Task input:
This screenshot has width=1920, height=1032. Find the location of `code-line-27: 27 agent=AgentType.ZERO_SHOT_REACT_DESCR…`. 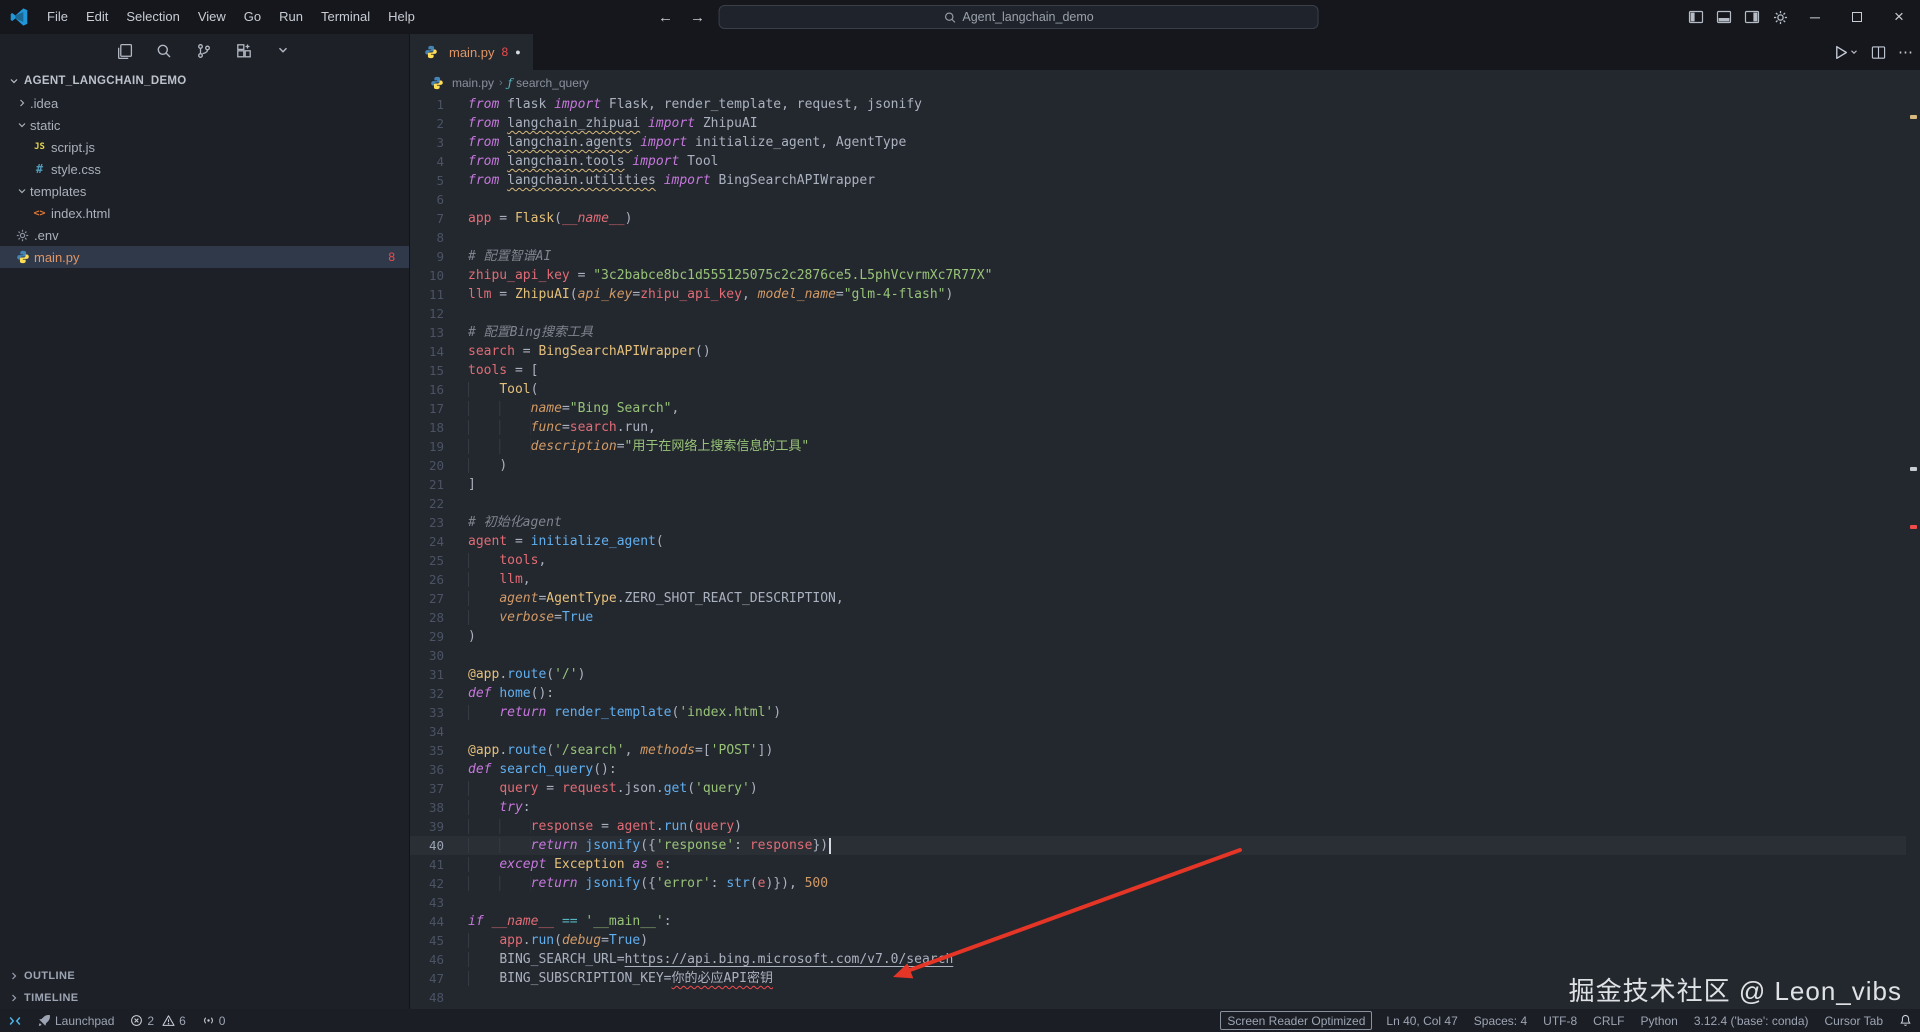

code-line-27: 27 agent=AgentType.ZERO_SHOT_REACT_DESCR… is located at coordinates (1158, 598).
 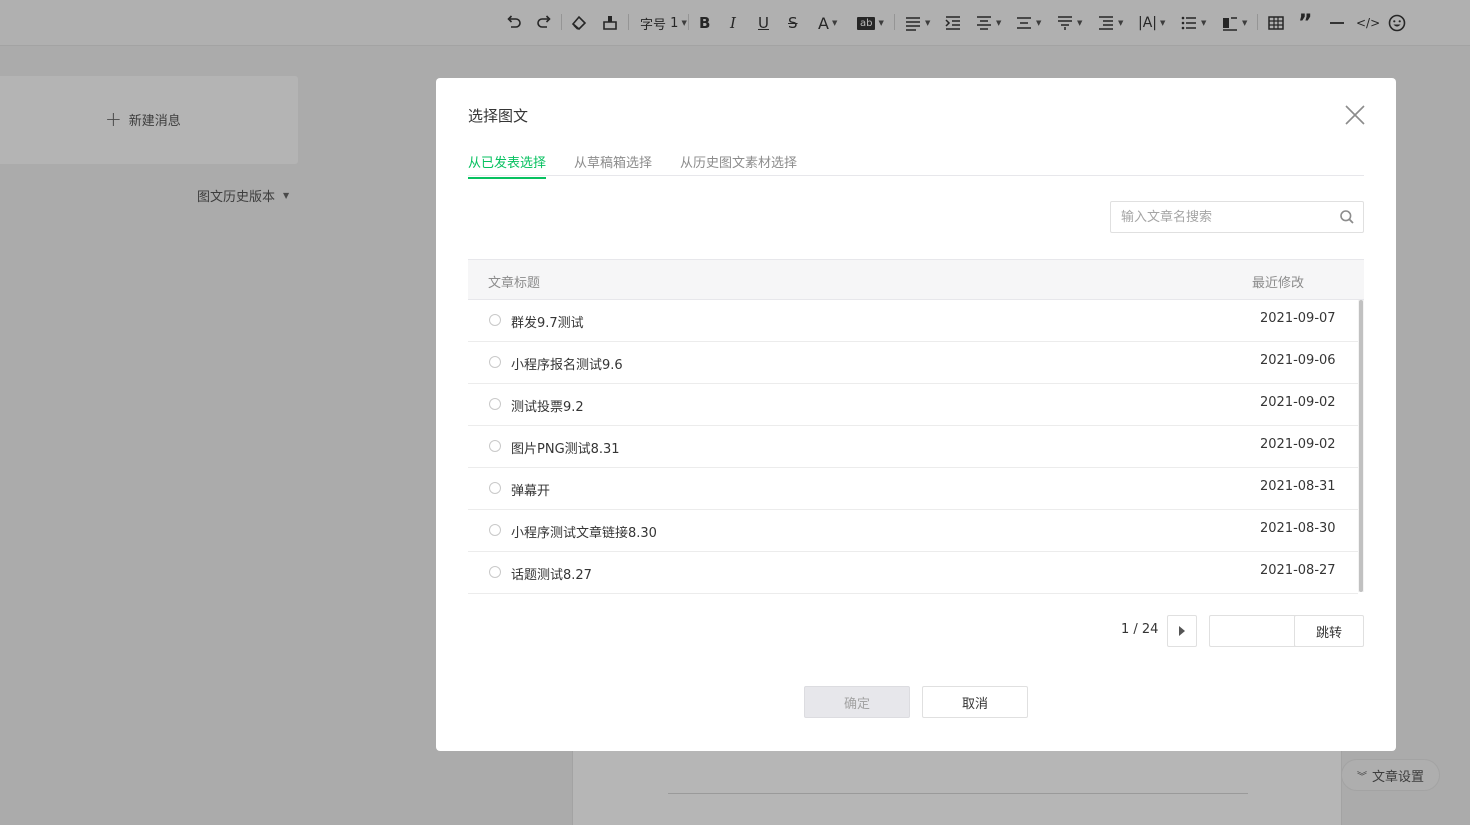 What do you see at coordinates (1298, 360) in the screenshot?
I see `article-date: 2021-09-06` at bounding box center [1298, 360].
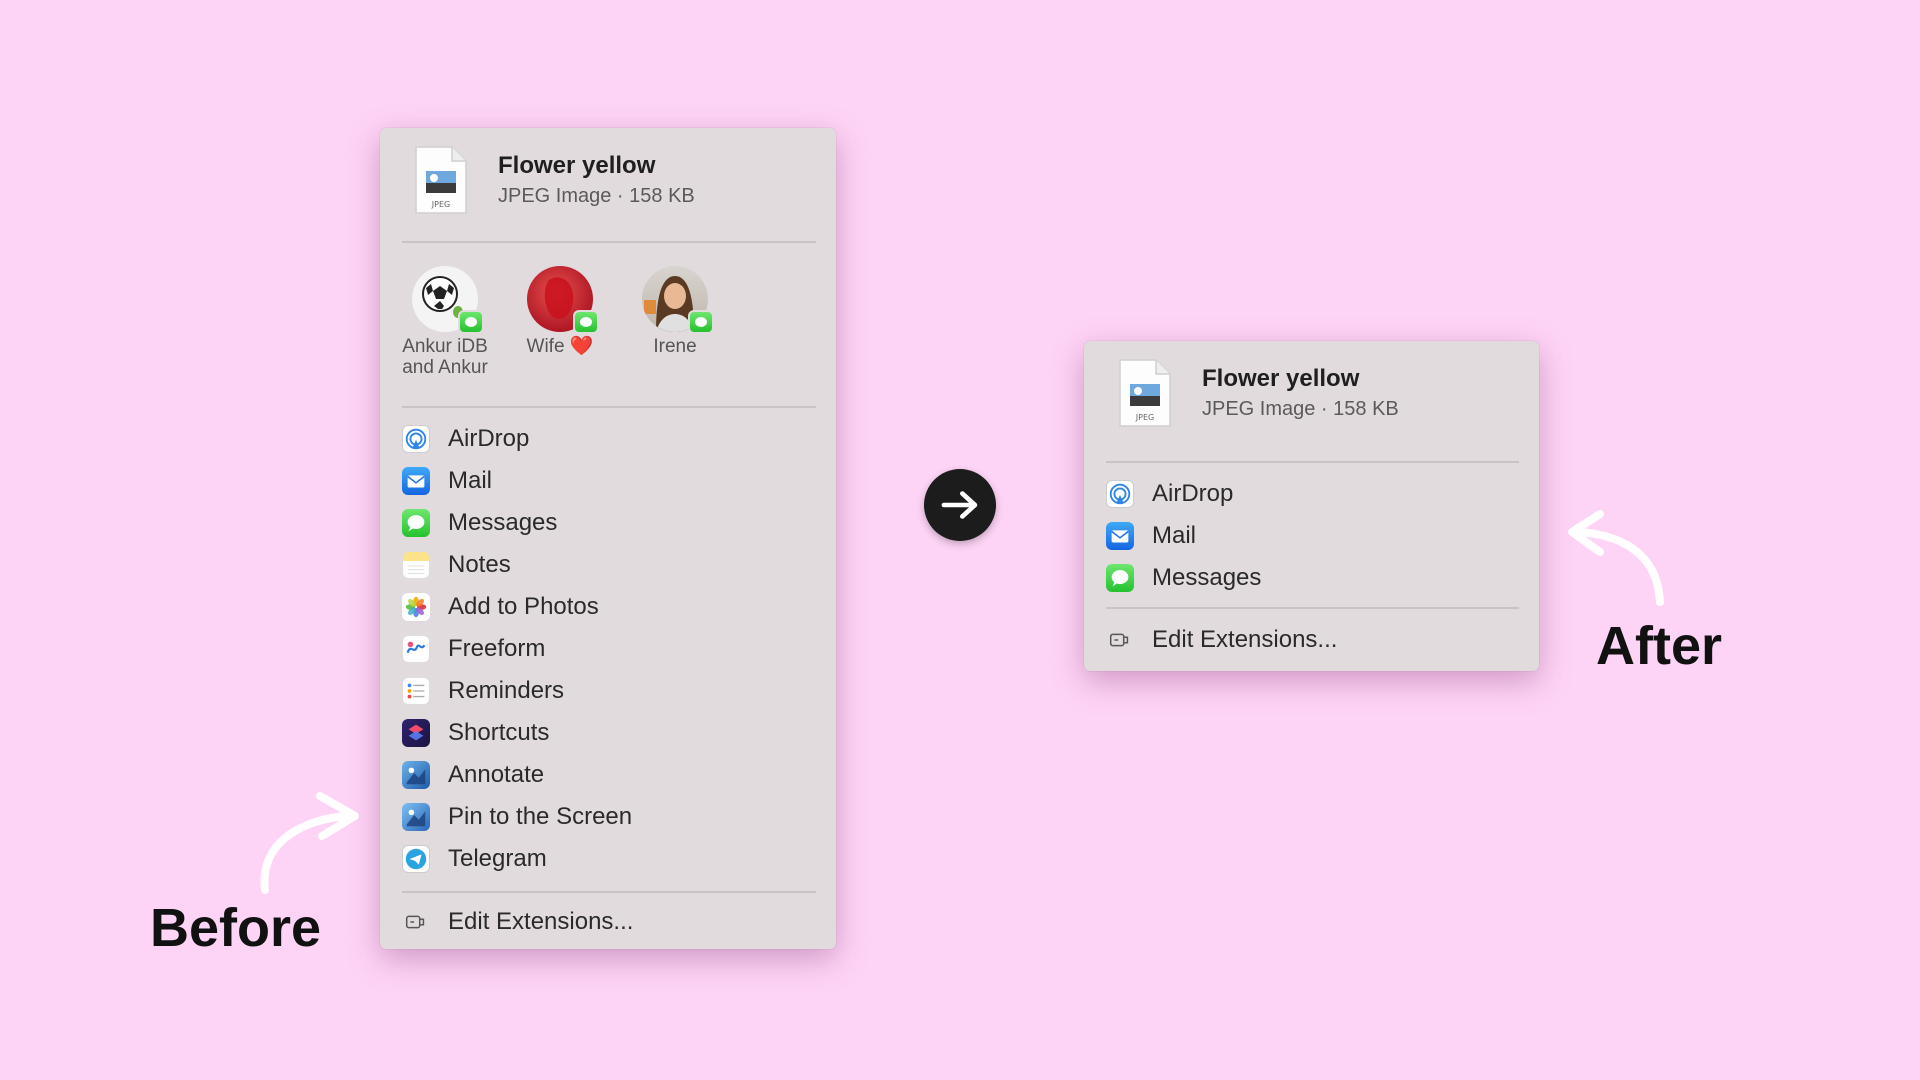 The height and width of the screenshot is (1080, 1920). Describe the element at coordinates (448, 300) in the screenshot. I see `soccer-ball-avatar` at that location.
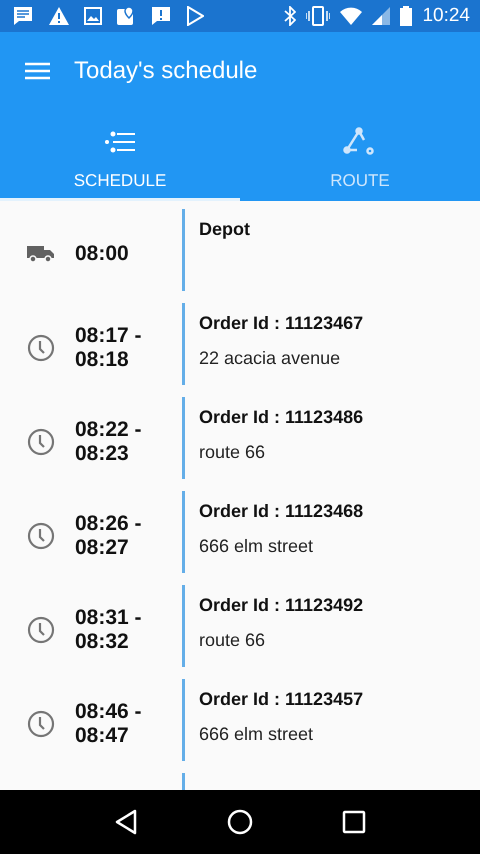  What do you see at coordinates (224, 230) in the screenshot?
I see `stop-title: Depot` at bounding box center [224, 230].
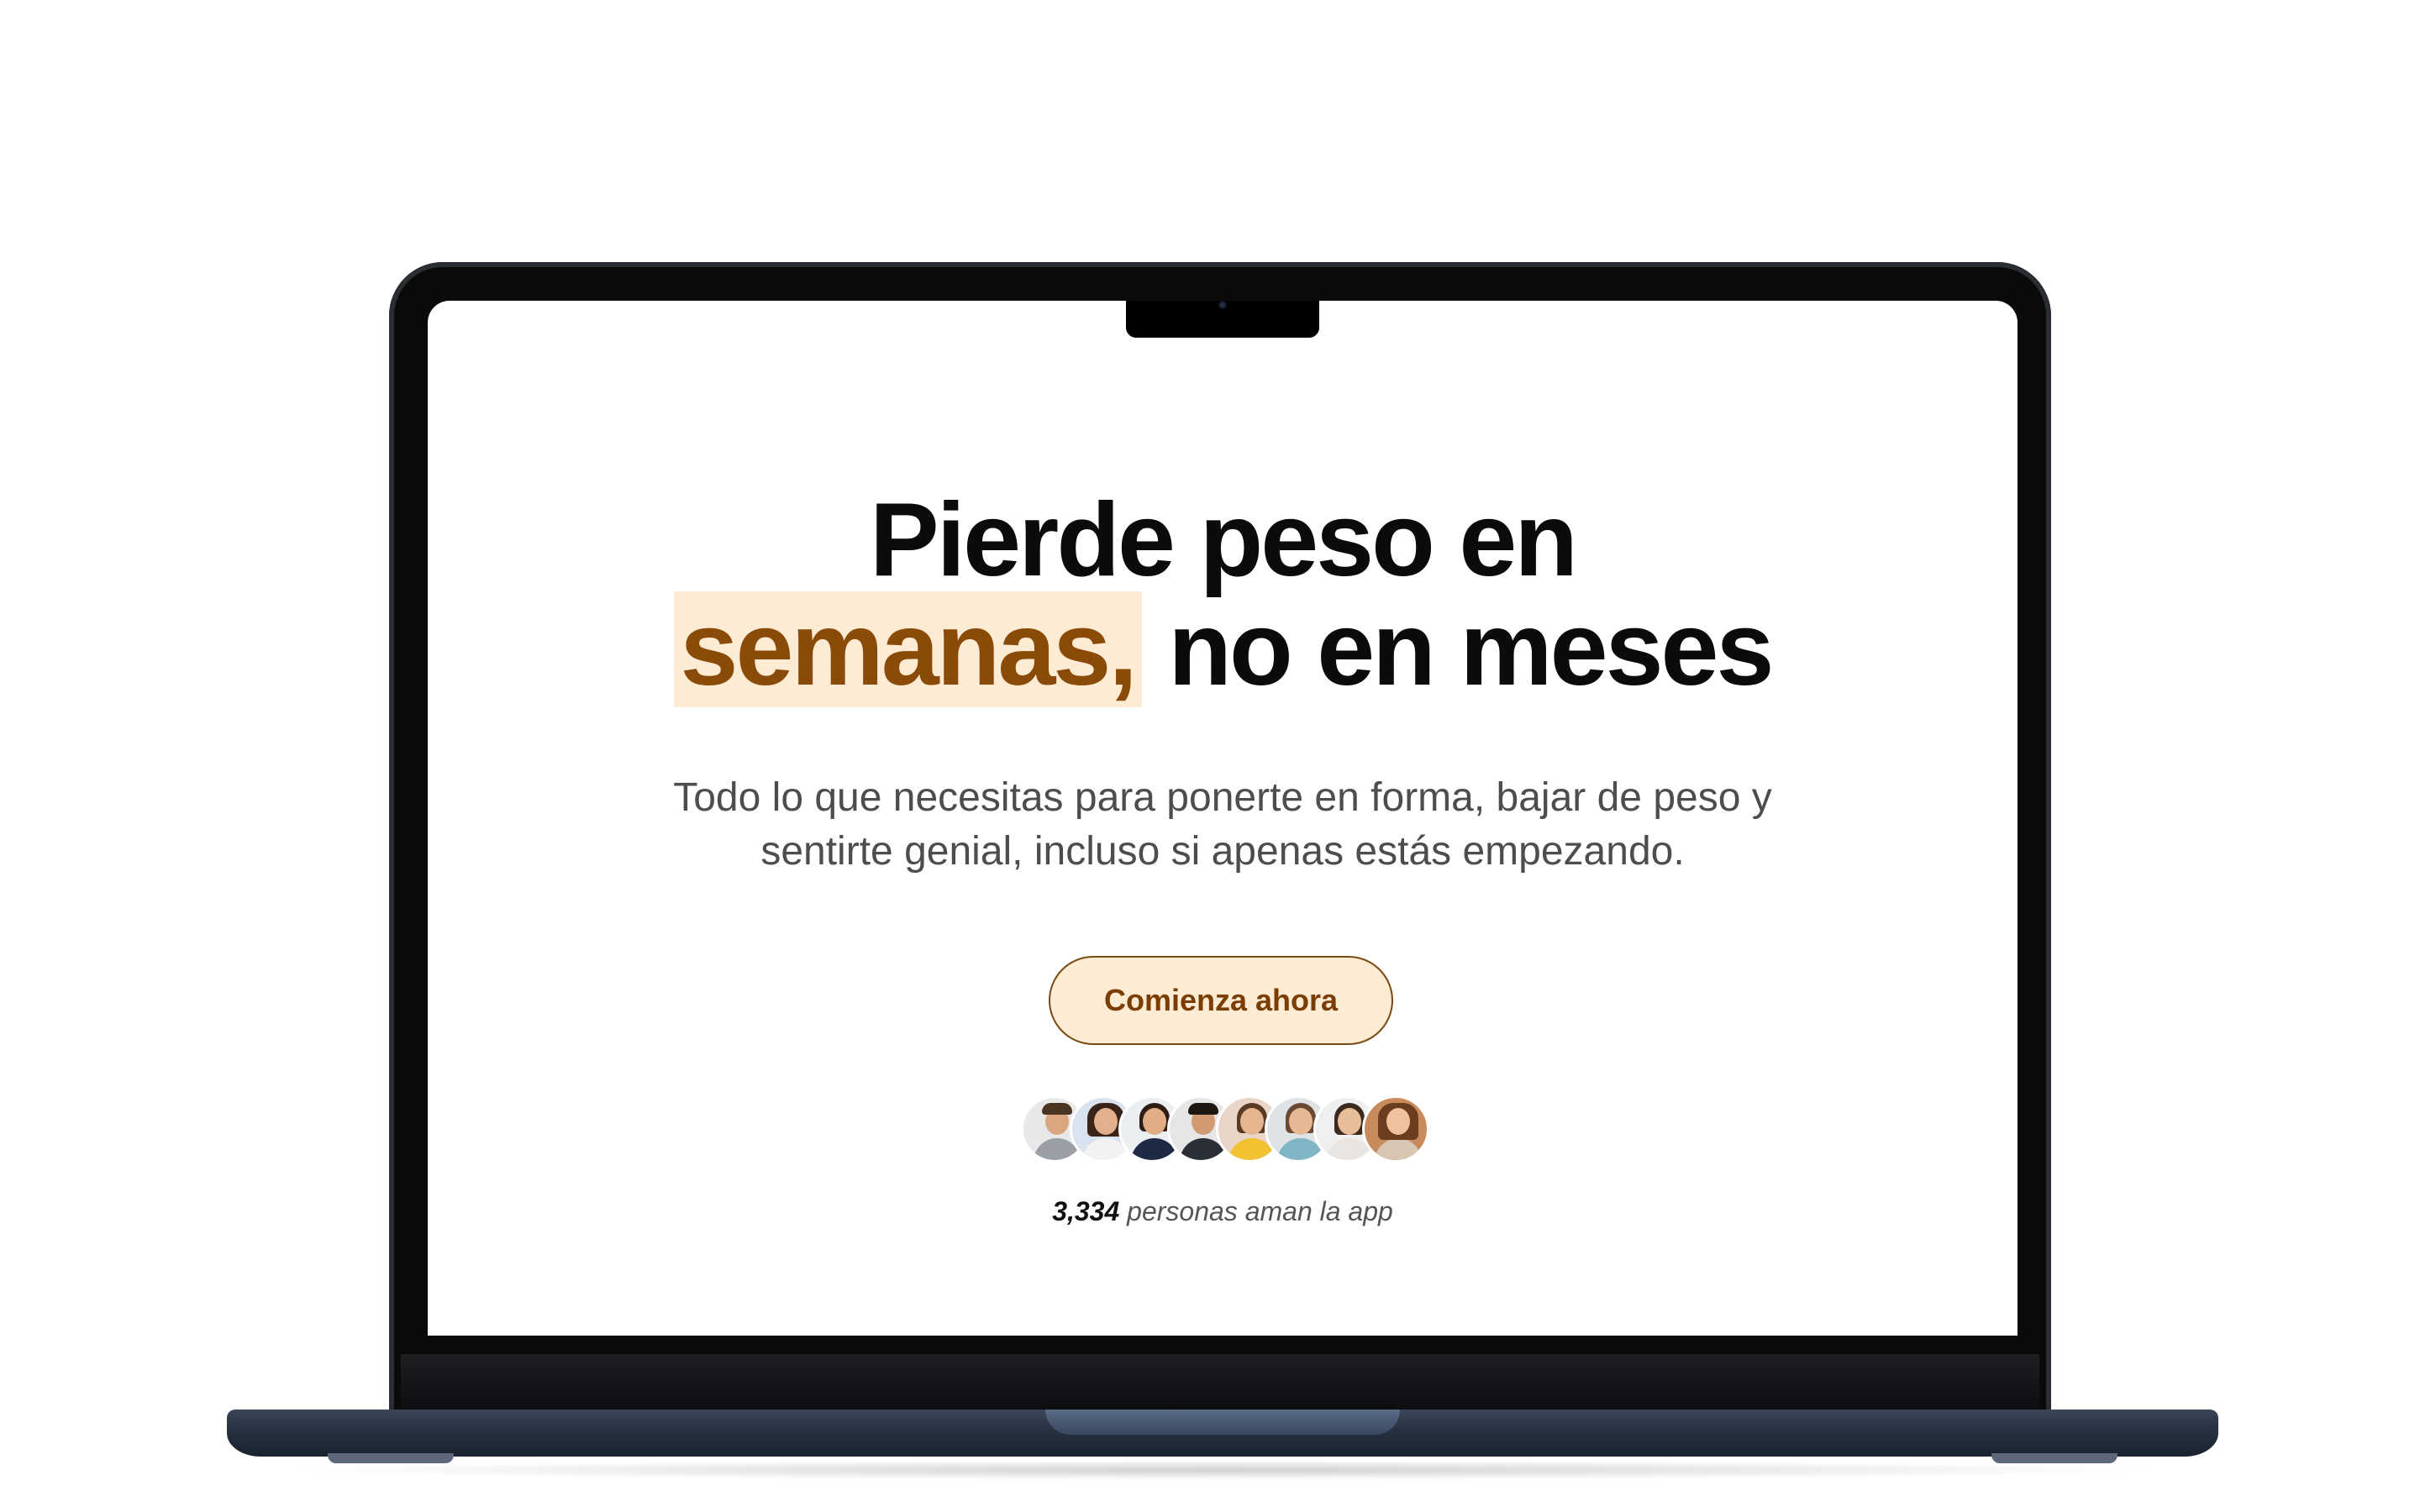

Required work: Put the entries from the start through the line that contains "code-line-27: 27 agent=AgentType.ZERO_SHOT_REACT_DESCR… is" into a two-column CSV with the headers input and output, one row per entry. Quote each field, replace line breaks with spaces, and leave the pictures out.

Solution to the problem:
input,output
"This screenshot has width=1920, height=1032. Find the location of `code-line-27: 27 agent=AgentType.ZERO_SHOT_REACT_DESCR…`.","code-line-27: 27 agent=AgentType.ZERO_SHOT_REACT_DESCR… is located at coordinates (1158, 598)."